Much of Sydney is a city in a national park.

It’s the bush and the water that gives Sydney its unique character and should never be put at risk.

It is truly one of the very best places on earth to live – until you have to move around – when you’re often stuck in some of the world’s longest car parks.

I grew up in Chatswood, within a good walk of the railway station.
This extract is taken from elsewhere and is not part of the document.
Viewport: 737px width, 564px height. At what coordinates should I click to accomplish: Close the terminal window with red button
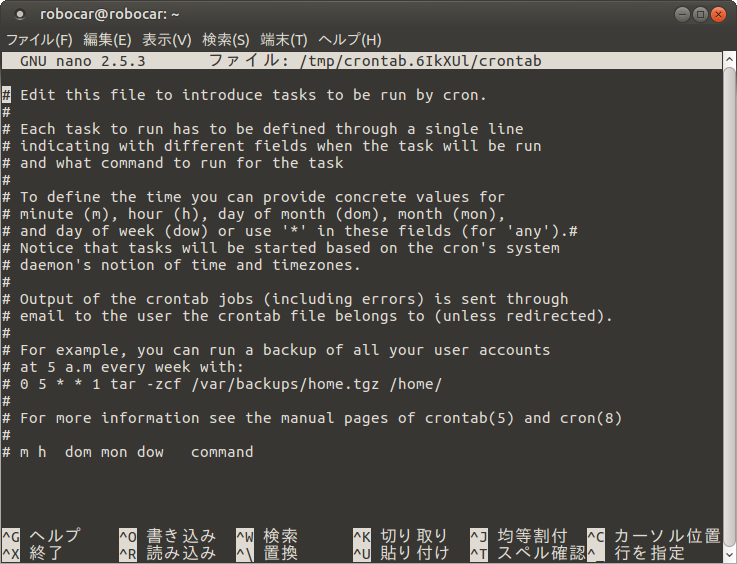click(718, 15)
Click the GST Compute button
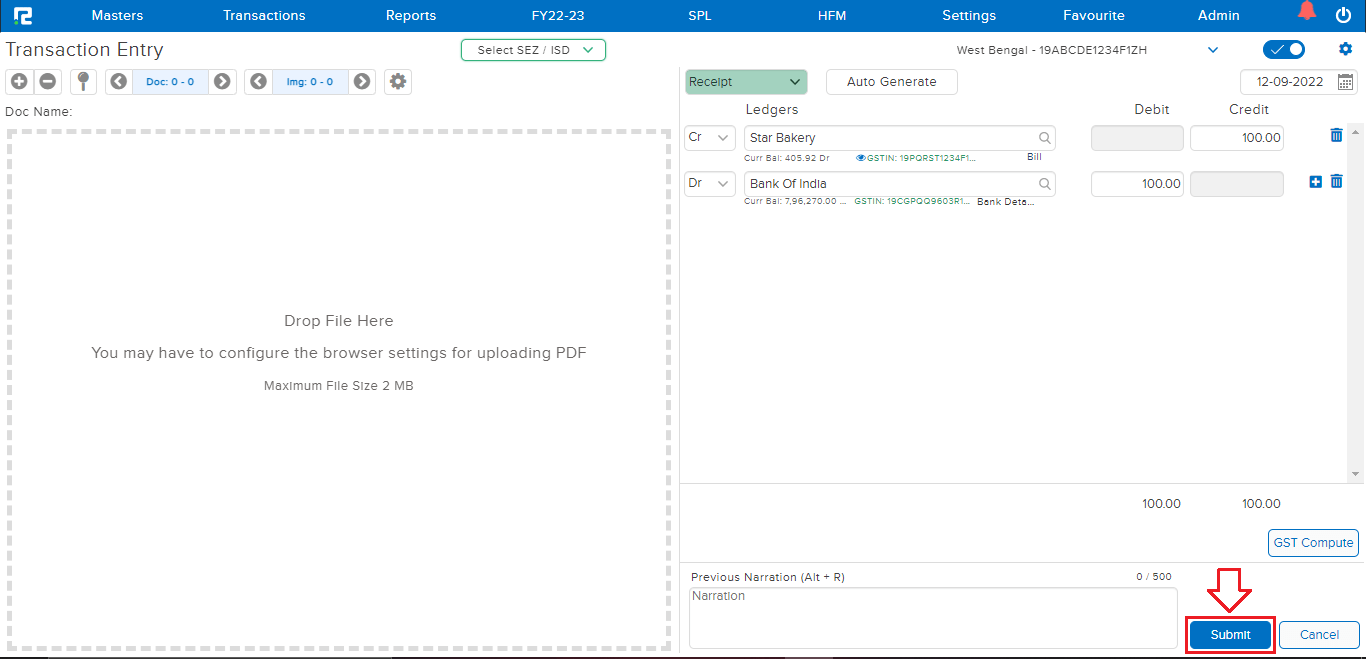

Dad could walk to work, children walked to the station and mum had a short drive to the shops.

Beyond the inner city, for Sydneysiders living further than a decent walk from a railway station, you depend on a car – or an irregular bus service – and either way you need a decent road.

As a student, I struggled through clogged roads from the north shore to the inner west.

As a commuter, I braved traffic jams to reach a station without a decent car park.

And as a prime minister, like everyone else with somewhere to go at the wrong time of day, I inch through gridlock to get to the airport.

The first home I owned was in a one lane street that turned into a race way every two minutes when the lights changed at the intersection of the Princes Highway and Canal Rd.

That’s Sydney’s problem: it’s a city of over four million people – tipped to reach six million within two decades – with roads designed for two million; and the decent roads we do have still don’t actually join up.

Bad roads add hours to your day and stress to your life; bad roads mean you’re late for work and spend less time at home; bad roads mean more smog from vehicles in gridlock and more suburban streets turned into traffic canyons.

That’s why, as long as I’ve been able to travel, I’ve dreamt of a Sydney that all of us could move around much more freely.

It’s the job of state governments to plan and deliver infrastructure; it’s the job of local governments to provide municipal services and create attractive communities; and it’s the job of the national government to end the talk and to get things built.

As a citizen, I want a friendly neighbourhood that’s hard to change beyond recognition; I want a state government with a plan for my city and the determination to make it happen.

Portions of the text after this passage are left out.